The IRGC has yet to hold its top leaders accountable despite their likely foreknowledge of the attack, instead blaming the tragedy on low-level functionaries in trials that lacked basic norms of transparency and due process.

Commendably, Trudeau’s rhetoric condemning the plane’s downing has been appropriate and clear. “The Flight PS752 tragedy happened because of the Iranian regime’s heinous disregard for human life,” he rightly declared last year. He has also repeatedly expressed solidarity with the Iranian people and denounced Tehran’s human rights abuses.

Most strikingly, in a memorial for the victims of Flight PS752 earlier this year, he said, “We will continue our work, including continuing to look for ways to responsibly list the IRGC as a terrorist organization.”

Well, he has been looking for an awfully long time. More than four years have passed since the downing of Flight PS752. In the interim, the IRGC’s regional aggression and domestic repression have only intensified, most notably since October 7. Trudeau’s unwillingness to match his words with meaningful action effectively denies justice to the passengers of PS752.
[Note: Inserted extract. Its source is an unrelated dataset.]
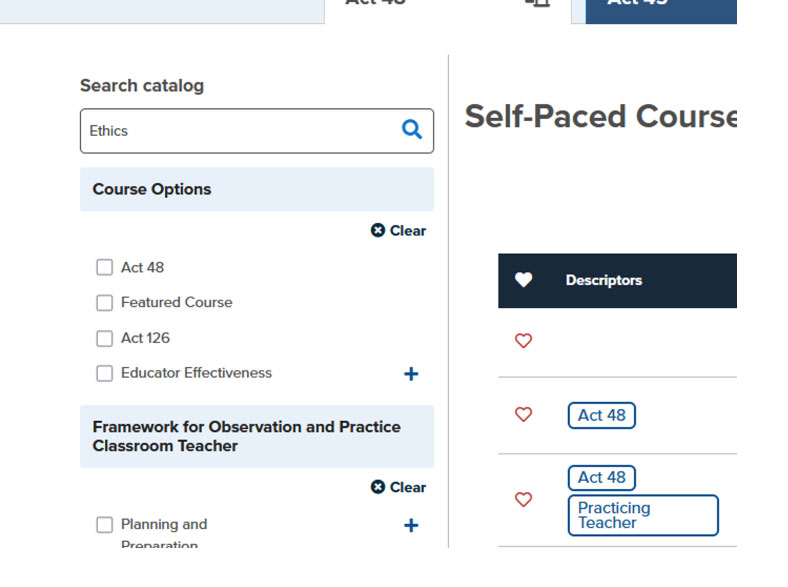Image resolution: width=788 pixels, height=587 pixels.
Task: Click the Practicing Teacher descriptor tag
Action: (642, 515)
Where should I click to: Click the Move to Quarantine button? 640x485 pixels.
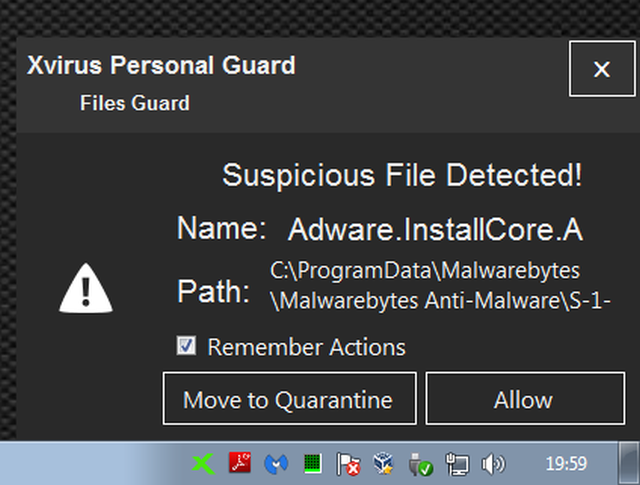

An IRGC designation pursuant to the Criminal Code is easily the most powerful tool in Ottawa’s legal arsenal. As the Canadian Coalition Against Terror notes, a designation would – among other penalties – subject the designee’s property to seizure; prohibit certain financial transactions with the designee; and dramatically increase prison sentences and fines for those who facilitate a designee’s terrorist activity.

Yet the federal government’s inaction is alarming not only because it emboldens Tehran, but also because it suggests the prime minister fails to appreciate that Canada constitutes merely one front in a larger confrontation between Iran and the West.

Iran seeks to terrorize Canada for the same reason it seeks to terrorize Israel, the United States, and the Middle East: to weaken Western resolve, project power, and ultimately dominate the region and beyond. Ottawa cannot disaggregate Iran’s belligerence toward its neighbours and its own people from its belligerence against Western countries like Canada.

By imposing meaningful punishments on the IRGC, Trudeau not only would further isolate Tehran, but would implicitly affirm Canada’s determination to punish the regime for the totality of its malign conduct – and to ally itself with the larger Western struggle against Iran, particularly in the wake of October 7.

The United States, Canada’s closest ally, designated the IRGC as a foreign terrorist organization in 2019, a year before the downing of Flight PS752. At the time, Washington declared – echoing language that appeared in the House of Commons’ 2018 motion – that the move sought “to counter Iran-backed terrorism around the world.” Ottawa should target the IRGC with a similar goal in mind.

The Canadian people have spoken. If Trudeau remains unwilling to heed the House of Commons, he should not be surprised if Iran targets Canada. Again.